Passage shown:
H1299 and H460 cells treated with vehicle (Ø) or different concentrations of NT157 (6.4 and 12.5 µM) for 48 h, were then fixed with ice-cold 100% methanol, permeabilized with 0.5% Triton X-100 in PBS for 30 min at room temperature, and blocked with 1% bovine serum albumin (BSA) in PBS for 1 h at room temperature. Next, the cells were incubated with anti-α-tubulin Alexa Fluor 488 conjugate (cat. no. 53-4502-82; 1:200 in 1% BSA in PBS; Thermo Fisher Scientific) overnight at 4 °C protected from light followed by washing once with PBS. After that, the slides were prepared in ProLong Gold Antifade Mountant with DAPI (Thermo Fisher Scientific) for 1 h at room temperature. Images were captured using a fluorescent microscope (Lionheart FX Automated microscope; Bio-Tek Instruments Inc., Winooski, VT, USA; magnification, × 400).
Wound healing assay
A total of 4.5 × 104 H1299 cells per well were seeded in a 24-well plate and incubated until they reached 85–95% confluence. The medium was then removed and at the bottom of each well, using a 200 µL pipette, a scratch was performed. PBS was utilized to wash off the debris and fresh medium (RPMI 10% FBS) with vehicle (Ø) or different concentrations of NT157 (6.4 and 12.5 µM) was added. The images were taken periodically (6 and 12 h) on a digital inverted light microscope EVOS AME-3302 (Aeleusden, Netherlands; magnification, × 100).
Migration assay on spheroid model
A total of 1 × 104 H1299 cells were seeded per well on 96-well plates prepared with 65 μL agarose 1% at the bottom of each well. The cells formed spheroids that incubated for 7 days. Each spheroid was transferred to a 6-well plate and, after they adhered to the plate, they were treated with vehicle (Ø) or different concentrations of NT157 (6.4 and 12.5 µM). The images were taken periodically on a digital inverted light microscope EVOS AME-3302.

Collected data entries
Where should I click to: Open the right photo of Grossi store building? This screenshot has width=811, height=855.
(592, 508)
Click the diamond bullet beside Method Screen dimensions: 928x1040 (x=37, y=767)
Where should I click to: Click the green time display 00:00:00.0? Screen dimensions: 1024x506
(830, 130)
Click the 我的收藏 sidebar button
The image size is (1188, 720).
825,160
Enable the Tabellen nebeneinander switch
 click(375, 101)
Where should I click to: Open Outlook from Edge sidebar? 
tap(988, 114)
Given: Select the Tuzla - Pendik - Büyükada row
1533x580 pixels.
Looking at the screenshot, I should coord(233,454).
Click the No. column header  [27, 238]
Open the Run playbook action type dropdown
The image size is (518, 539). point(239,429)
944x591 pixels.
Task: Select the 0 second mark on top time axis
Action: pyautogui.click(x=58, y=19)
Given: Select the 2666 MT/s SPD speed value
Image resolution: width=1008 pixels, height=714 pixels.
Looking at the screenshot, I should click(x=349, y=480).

Brief 1:
Please answer these questions from the NT157 methods passage:
(a) What concentration of Triton X-100 was used to permeabilize the cells?
(b) At what time points were images taken in the wound healing assay?
(c) For how many days did the spheroids incubate?
Brief 2: Write out the NT157 methods passage from "H1299 and H460" to "magnification, × 400).", inclusive.
Rely on the NT157 methods passage alone and nothing from the listing.

Response box 1:
(a) 0.5% Triton X-100 in PBS
(b) 6 and 12 h
(c) 7 days

Response box 2:
H1299 and H460 cells treated with vehicle (Ø) or different concentrations of NT157 (6.4 and 12.5 µM) for 48 h, were then fixed with ice-cold 100% methanol, permeabilized with 0.5% Triton X-100 in PBS for 30 min at room temperature, and blocked with 1% bovine serum albumin (BSA) in PBS for 1 h at room temperature. Next, the cells were incubated with anti-α-tubulin Alexa Fluor 488 conjugate (cat. no. 53-4502-82; 1:200 in 1% BSA in PBS; Thermo Fisher Scientific) overnight at 4 °C protected from light followed by washing once with PBS. After that, the slides were prepared in ProLong Gold Antifade Mountant with DAPI (Thermo Fisher Scientific) for 1 h at room temperature. Images were captured using a fluorescent microscope (Lionheart FX Automated microscope; Bio-Tek Instruments Inc., Winooski, VT, USA; magnification, × 400).